I think it is incredibly naive to just rely on AI solving our problems. How do we make AI to solve problems when we __won't__ even address the basic nature of problems themselves?

[0] As an example, think about an animatronic duck. It could be very lifelike and probably even fool a duck. In fact, we've seen pretty low quality ones fool animals, including just ones that are static and don't make sounds. Now imagine one that can fly and quack. But is it a duck? Can we do this without the robot being sentient? Certainly! Will it also fool humans? Almost surely! (No, I'm not suggesting birds aren't real. Just to clarify)
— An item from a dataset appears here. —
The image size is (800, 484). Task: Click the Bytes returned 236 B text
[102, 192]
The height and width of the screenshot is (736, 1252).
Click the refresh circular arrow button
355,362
An AI that can help referee papers to advance human knowledge doesn’t need to have lots of human qualities. I think it suffices if a) it has the ability to judge correctness precisely, and b) it expresses a degree of surprise (low log likelihood?) if the correct data does not fit its current worldview.
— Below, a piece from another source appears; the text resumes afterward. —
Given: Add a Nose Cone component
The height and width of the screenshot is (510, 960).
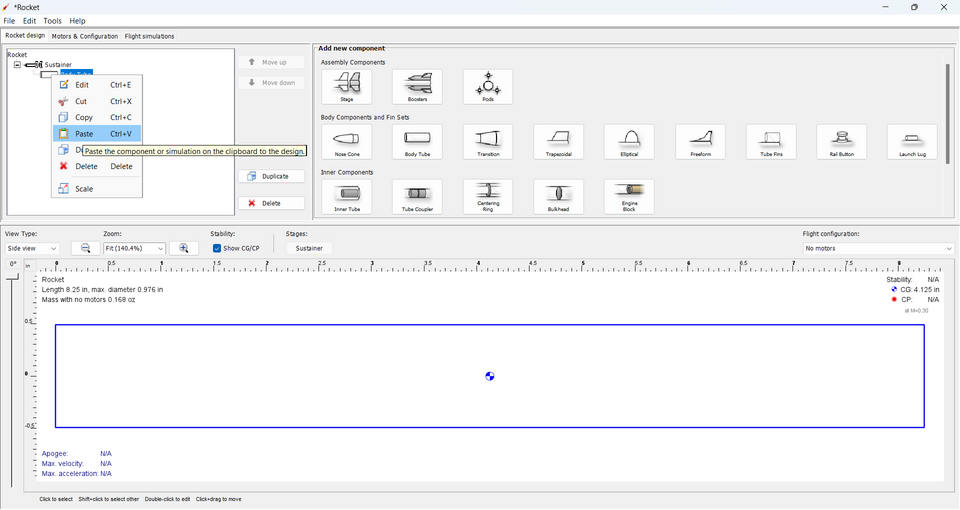Looking at the screenshot, I should pos(346,142).
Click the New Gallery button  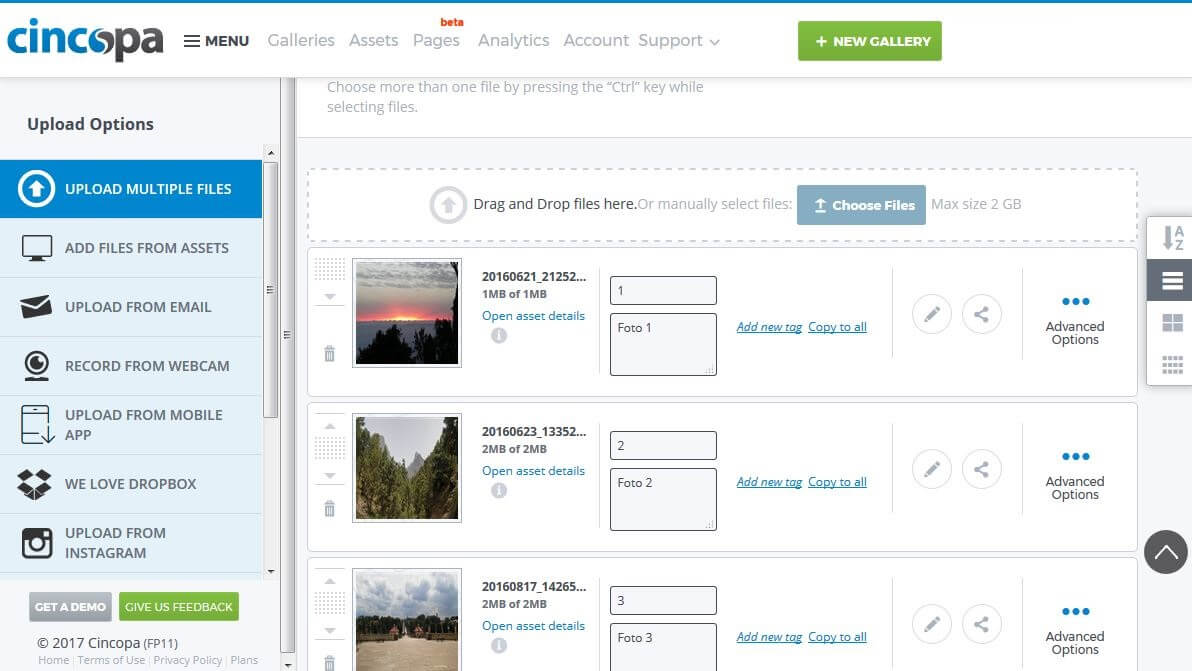click(869, 41)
> it has the ability to judge correctness precisely,

That's not possible from a paper.

> it expresses a degree of surprise (low log likelihood?)

I think you're interpreting statistical terms too literally.
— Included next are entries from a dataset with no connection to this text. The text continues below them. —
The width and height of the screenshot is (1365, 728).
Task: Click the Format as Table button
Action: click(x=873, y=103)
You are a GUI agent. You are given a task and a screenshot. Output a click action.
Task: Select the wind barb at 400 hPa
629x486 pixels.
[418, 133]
The truth of the matter is that we rely on a lot of trust from both reviewers and authors. This isn't a mechanical process. You can't just take metrics at face value[0]. The difficulty of peer review is the thing that AI systems are __the worst__ at and we have absolutely no idea how to resolve. It is about nuance. Anything short of nuance and we get metric hacking. And boy, you wanna see the degrade of academic works, the make the referee an automated system. No matter how complex that system is, I guarantee you human ingenuity will win and you'll just have metric hacking. We already see this in human led systems (like "peer review" and anyone that's ever had a job has experienced this).

I for one don't want to see science led by metric hacking.

Processes will always be noisy, and I'm not suggesting we can get a perfect system. But if we're unwilling to recognize the limitations of our systems and the governing dynamics of the tools that we build, then you're doomed to metric hack. It's a tale as old as time (literally). Now, if we create a sentient intelligence, well that's a completely different ball game but not what you were arguing either.

  You need to stop focusing on "making things work" and making sure they actually work. No measurement is perfectly aligned with ones goals. Anyone in ML that isn't intimately familiar with Goodhart's Law is simply an architect of Goodhart's Hell.
Especially if we are to discuss AGI, because there is no perfect way to measure and there never will be. It is a limitation in physics and mathematics. The story of the Jinni is about precisely this, but we've formalized it.

[0] This is the whole problem with SOTA. Some metrics no longer actually mean anything useful. I'll give an example, look at FID, the main metric for goodness of image generation. It's assumptions are poor (the norms aren't very normal and it's based on a ImageNet1k training which is extremely biased. And no, these aren't solved by just switching to CLIP-FID). There's been many papers written on this and similar for any given metric.